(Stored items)
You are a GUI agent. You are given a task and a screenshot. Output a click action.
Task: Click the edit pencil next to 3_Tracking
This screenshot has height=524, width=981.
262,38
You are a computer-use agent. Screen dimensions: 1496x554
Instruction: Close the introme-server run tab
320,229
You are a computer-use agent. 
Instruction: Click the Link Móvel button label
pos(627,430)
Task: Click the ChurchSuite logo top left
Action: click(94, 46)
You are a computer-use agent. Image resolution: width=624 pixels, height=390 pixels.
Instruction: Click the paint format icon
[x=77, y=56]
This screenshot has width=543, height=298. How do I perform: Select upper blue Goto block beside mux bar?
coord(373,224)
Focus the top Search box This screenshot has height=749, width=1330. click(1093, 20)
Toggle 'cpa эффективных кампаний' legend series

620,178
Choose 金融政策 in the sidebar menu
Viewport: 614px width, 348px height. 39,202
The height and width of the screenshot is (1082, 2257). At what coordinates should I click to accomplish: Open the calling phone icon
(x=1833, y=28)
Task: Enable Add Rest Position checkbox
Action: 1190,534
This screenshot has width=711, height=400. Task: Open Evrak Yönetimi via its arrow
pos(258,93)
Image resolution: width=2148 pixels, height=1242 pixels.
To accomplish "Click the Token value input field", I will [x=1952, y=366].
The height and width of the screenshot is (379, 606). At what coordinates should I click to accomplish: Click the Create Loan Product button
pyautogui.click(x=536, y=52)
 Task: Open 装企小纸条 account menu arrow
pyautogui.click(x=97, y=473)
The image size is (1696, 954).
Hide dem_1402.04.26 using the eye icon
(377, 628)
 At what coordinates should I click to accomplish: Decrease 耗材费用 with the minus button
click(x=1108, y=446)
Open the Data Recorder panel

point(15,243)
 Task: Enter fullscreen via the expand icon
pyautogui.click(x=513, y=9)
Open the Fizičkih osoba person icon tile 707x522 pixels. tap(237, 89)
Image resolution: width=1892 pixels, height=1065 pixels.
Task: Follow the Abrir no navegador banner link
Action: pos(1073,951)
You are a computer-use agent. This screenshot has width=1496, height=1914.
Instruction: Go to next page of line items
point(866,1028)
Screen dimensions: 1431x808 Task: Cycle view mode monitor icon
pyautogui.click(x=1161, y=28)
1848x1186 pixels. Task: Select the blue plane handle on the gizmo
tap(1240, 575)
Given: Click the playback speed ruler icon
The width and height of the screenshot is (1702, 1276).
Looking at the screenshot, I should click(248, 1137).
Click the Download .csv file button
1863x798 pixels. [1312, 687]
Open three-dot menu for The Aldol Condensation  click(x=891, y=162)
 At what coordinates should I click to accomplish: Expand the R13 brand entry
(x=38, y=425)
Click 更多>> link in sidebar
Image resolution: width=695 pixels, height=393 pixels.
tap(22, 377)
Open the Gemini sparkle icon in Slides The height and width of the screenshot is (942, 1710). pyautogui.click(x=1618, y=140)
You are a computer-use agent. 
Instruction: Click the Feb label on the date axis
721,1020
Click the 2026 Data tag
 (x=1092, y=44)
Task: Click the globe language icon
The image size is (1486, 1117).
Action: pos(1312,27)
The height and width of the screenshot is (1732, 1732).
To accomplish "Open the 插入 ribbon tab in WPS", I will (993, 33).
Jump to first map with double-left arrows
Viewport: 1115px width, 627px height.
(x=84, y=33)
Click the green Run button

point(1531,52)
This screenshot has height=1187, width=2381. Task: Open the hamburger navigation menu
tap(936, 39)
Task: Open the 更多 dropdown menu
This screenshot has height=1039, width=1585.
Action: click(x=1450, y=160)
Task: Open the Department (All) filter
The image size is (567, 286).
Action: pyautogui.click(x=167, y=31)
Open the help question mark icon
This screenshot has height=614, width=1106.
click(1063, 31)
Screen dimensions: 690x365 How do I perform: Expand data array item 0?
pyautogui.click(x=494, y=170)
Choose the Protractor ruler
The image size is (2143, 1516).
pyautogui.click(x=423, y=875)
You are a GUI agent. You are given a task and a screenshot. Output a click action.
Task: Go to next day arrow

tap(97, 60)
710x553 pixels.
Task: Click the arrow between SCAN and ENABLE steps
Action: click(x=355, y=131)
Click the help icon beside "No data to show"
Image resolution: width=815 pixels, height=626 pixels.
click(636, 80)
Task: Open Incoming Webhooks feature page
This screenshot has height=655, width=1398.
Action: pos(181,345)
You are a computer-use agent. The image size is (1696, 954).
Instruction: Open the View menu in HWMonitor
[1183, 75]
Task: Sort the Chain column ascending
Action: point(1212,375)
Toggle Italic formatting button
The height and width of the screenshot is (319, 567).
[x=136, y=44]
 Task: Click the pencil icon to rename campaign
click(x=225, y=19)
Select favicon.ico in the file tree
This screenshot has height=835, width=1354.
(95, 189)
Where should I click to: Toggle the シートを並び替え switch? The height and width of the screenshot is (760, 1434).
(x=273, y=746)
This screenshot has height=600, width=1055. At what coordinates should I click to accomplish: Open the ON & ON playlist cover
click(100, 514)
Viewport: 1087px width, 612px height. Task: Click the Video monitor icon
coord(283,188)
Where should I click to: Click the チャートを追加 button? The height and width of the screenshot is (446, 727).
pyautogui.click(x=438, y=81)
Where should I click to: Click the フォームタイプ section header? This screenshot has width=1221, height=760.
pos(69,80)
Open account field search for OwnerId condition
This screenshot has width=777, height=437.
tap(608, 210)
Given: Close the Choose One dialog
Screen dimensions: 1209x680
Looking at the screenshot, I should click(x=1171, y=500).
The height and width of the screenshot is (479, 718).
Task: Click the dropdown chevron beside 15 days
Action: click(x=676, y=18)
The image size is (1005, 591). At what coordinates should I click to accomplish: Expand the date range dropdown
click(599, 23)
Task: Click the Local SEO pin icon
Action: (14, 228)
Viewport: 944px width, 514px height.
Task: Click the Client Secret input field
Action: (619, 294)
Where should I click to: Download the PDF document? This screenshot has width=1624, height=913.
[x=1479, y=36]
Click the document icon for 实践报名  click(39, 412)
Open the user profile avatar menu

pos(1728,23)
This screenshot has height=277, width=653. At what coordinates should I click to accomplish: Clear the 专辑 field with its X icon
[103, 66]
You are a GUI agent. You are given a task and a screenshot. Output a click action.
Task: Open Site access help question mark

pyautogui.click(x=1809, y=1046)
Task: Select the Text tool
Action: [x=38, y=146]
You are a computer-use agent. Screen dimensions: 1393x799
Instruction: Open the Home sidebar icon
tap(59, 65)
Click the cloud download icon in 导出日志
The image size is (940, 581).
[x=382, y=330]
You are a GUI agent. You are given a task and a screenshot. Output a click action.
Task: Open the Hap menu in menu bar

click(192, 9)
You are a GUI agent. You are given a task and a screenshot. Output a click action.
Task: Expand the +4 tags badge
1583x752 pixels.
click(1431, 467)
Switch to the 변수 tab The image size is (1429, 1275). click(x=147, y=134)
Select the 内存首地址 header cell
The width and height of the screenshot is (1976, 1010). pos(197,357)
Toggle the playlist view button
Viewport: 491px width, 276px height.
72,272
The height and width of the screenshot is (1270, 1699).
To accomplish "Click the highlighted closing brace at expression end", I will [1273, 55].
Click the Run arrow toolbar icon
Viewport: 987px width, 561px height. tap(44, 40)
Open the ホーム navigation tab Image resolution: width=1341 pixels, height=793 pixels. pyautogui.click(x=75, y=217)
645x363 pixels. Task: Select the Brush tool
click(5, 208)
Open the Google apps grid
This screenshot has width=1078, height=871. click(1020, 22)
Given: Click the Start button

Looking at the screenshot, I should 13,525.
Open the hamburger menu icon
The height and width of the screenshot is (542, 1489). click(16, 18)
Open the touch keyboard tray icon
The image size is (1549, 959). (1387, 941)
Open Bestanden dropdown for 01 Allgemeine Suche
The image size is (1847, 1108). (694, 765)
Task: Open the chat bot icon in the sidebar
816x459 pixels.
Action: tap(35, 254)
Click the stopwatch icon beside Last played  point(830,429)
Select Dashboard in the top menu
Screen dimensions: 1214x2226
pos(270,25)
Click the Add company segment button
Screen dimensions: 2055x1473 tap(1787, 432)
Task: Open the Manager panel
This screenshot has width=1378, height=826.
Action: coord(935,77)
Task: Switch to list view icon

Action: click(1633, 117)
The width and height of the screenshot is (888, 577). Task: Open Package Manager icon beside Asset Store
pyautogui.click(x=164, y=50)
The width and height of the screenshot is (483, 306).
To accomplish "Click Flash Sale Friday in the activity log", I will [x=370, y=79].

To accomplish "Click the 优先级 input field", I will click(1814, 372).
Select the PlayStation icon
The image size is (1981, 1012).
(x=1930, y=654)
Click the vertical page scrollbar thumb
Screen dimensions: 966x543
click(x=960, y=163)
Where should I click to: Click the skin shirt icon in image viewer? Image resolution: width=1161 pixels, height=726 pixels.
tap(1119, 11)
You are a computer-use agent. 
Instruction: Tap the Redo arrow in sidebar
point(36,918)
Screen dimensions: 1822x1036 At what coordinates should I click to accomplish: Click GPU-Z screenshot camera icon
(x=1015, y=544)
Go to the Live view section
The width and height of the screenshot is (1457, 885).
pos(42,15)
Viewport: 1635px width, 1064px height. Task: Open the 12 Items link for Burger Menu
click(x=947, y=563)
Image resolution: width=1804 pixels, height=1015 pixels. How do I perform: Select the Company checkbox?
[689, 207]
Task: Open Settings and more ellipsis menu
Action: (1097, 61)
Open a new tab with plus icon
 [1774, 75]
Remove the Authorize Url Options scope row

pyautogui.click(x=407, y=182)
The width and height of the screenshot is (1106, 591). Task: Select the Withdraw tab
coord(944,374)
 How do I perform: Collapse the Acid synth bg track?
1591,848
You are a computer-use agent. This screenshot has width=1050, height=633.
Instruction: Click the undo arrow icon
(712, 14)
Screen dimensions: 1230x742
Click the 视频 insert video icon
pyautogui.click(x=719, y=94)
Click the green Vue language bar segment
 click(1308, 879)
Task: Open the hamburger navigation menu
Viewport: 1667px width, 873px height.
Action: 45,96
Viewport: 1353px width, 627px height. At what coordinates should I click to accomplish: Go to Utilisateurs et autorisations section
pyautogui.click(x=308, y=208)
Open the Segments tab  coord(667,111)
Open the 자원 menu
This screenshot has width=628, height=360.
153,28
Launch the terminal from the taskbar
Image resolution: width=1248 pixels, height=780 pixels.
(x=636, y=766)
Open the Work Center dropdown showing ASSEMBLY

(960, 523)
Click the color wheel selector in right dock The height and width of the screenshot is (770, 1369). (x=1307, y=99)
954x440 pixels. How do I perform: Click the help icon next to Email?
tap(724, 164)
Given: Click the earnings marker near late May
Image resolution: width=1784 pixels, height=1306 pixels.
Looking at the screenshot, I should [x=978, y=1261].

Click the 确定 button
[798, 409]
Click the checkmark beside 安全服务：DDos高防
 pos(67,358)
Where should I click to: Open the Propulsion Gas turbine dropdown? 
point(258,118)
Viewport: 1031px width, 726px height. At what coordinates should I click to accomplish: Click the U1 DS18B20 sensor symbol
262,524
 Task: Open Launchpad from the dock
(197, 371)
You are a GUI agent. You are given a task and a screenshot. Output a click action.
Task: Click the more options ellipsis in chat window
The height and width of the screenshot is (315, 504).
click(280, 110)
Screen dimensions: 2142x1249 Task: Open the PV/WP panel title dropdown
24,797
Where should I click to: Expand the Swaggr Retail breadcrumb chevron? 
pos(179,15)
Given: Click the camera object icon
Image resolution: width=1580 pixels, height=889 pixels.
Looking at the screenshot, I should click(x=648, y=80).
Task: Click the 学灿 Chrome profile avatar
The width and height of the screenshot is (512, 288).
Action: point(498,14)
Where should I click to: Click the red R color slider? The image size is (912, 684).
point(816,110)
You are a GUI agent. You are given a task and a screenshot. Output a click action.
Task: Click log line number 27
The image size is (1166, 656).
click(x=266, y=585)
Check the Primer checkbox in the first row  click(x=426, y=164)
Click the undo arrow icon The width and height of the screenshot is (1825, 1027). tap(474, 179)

How to complete this task:
The lines holding the word "first" are the answer. Pull them out of the records and copy them.

Exercise answer:
Jump to first map with double-left arrows
Check the Primer checkbox in the first row  click(x=426, y=164)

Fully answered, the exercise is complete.